Im a pedantic guy that wants to sqeeze out anything of my system. Today i tried to reduce boot time, with some luck. 

But, I noticed an unwanted two seconds delay when doing the ACPI stuff. It points out some errors:

```
...

[    0.230116] [Firmware Bug]: ACPI: BIOS _OSI(Linux) query ignored

[    2.229034] ACPI Exception: AE_ERROR, Returned by Handler for [PCI_Config] (20120913/evregion-501)

[    2.229044] ACPI Error: ;ethod parse/exception failed [\_SB_.PC10.ZYXW] 

....
```

Unfortunately, this doesnt say anything to me. So I dont know where to start looking. So my question is: 

"does anyone know whant this means? and is it fixable?"

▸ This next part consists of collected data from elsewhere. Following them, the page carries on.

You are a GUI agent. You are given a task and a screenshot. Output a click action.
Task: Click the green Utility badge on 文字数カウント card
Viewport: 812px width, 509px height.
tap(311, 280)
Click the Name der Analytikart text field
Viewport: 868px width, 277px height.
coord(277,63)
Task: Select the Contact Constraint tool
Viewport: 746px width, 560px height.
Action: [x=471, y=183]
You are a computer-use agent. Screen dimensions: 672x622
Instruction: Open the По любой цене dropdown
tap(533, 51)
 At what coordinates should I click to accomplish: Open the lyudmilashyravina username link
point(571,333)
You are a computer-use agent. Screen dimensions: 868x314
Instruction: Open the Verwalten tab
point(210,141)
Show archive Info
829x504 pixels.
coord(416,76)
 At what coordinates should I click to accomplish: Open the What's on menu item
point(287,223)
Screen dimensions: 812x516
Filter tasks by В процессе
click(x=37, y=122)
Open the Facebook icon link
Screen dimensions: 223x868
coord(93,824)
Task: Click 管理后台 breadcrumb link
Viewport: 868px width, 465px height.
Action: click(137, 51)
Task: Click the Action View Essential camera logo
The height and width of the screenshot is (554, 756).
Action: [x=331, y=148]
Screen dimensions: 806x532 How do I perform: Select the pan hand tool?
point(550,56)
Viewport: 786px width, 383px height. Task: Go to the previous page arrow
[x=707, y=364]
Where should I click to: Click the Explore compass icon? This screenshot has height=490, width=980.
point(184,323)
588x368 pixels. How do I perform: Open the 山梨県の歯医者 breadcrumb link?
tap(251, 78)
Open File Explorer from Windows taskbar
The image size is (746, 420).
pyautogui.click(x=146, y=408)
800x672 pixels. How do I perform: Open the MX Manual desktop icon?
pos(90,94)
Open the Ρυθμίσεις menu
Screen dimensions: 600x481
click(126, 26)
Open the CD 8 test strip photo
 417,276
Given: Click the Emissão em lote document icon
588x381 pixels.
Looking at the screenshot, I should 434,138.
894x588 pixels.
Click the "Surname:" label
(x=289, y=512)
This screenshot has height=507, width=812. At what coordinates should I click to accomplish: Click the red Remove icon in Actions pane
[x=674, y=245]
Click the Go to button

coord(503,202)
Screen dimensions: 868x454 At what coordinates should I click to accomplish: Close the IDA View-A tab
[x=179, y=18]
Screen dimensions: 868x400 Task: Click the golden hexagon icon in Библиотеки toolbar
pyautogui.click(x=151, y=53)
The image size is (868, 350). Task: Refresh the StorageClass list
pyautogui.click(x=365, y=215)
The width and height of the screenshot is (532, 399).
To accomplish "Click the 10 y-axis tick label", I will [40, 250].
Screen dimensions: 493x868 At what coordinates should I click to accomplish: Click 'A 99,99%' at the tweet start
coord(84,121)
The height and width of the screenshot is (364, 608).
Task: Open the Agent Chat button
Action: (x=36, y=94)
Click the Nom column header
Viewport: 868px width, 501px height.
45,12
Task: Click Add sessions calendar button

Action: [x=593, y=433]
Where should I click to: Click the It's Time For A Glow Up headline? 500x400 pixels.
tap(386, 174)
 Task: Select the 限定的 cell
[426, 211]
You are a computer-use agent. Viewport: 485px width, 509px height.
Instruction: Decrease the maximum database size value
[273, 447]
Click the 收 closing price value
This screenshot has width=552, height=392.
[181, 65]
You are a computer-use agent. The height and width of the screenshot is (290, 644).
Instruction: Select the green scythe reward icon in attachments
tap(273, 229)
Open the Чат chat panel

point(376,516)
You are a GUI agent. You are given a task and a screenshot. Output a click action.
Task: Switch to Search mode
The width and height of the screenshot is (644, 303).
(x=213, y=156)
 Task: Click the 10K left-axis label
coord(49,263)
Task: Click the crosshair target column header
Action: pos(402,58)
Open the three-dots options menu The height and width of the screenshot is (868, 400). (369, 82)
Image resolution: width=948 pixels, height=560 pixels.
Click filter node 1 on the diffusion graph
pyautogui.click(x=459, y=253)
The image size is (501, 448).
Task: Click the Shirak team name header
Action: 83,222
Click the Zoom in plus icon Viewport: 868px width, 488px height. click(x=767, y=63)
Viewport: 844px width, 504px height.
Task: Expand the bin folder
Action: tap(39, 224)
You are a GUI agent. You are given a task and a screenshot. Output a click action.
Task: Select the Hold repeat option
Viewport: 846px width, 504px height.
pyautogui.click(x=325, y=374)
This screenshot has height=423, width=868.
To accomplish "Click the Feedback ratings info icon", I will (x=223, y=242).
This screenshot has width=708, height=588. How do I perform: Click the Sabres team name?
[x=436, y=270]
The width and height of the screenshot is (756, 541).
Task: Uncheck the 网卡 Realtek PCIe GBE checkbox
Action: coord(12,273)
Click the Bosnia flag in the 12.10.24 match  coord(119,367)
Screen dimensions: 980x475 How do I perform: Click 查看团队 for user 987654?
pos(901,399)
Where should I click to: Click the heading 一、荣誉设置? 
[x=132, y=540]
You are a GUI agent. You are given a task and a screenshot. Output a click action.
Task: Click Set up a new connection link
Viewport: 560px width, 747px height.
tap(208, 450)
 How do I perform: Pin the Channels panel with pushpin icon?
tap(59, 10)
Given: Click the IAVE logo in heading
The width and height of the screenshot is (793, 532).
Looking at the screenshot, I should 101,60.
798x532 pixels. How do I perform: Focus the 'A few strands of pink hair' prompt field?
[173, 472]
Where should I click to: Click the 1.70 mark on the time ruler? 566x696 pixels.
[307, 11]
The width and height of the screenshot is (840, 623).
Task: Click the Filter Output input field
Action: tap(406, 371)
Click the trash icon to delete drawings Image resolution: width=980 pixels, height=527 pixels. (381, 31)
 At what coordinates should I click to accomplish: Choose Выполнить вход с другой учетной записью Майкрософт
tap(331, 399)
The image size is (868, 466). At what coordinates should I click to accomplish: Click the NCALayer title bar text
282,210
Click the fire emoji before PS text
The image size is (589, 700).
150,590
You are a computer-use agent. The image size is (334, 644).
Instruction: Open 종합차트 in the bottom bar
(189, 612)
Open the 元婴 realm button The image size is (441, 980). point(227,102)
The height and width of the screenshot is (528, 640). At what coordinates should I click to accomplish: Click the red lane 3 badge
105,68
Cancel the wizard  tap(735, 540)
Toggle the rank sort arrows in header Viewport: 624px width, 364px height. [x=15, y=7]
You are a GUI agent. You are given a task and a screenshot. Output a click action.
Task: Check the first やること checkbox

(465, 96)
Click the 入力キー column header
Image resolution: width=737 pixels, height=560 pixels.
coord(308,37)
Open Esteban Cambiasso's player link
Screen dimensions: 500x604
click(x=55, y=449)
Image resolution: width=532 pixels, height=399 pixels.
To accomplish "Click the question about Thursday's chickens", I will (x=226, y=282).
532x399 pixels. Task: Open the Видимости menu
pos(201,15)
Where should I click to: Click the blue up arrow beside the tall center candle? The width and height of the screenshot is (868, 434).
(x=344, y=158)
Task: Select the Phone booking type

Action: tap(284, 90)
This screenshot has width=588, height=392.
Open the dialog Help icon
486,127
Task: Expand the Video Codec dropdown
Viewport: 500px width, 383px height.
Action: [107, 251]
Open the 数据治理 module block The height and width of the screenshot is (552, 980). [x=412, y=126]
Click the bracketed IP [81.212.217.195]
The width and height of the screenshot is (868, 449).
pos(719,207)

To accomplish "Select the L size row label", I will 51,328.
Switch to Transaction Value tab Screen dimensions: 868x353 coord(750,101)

p.s.: using gentoo sources 3.7.10 on a MacBook9.2    Core2 i5

regards,

Michael

UPDATE: The second line causes the delay (ACPI Exception: AE_ERROR...). The first one is known and only posted to see the timestamps.Last edited by willsteel on Tue Mar 12, 2013 7:06 pm; edited 2 times in total

----------

## eyoung100

Ubuntu Bug [Closed]

Ubuntu Forum Post

----------

## willsteel

Actually, the next line is the one thats causing the delay. The OSI error is harmless and does not explain the delay. I only posted it for the timestamps to see theres a two seconds delay.

btw, i can use google :>

Michael

----------

## eyoung100

You miss the point.  The error is caused by the bad firmware Exception.  I know this because the BIOS revision date is in the error:

13-SEP-2012.

Go to Apple's Support site and see if they have an update for your bios.  If I had to guess Apple has gzipped your /proc/pci file into the BIOS in order to speed up the booting of OSX, and the file resides in event region 501.  501 is the lower band of Kernel RAM for the ACPI Interface.  Let your boot finish, then type dmesg All the Stuff at the top of the DMESG that says Address Space Blah and Reserved Blah is the reserved ACPI space.  You don't see it on OSX boot because there is no way to disable the NeXT GUI.  Same with Windows.  The 2 second delay is the timeout period between when the query is executed and he kernel says I dunno what to do with this so I'll just ignore it.

----------

## willsteel

Yep, 

you were right. Problem is that due to "modification" of the MacBoock (other HDD and RAM) the correct update for my mac refuses to install (funny).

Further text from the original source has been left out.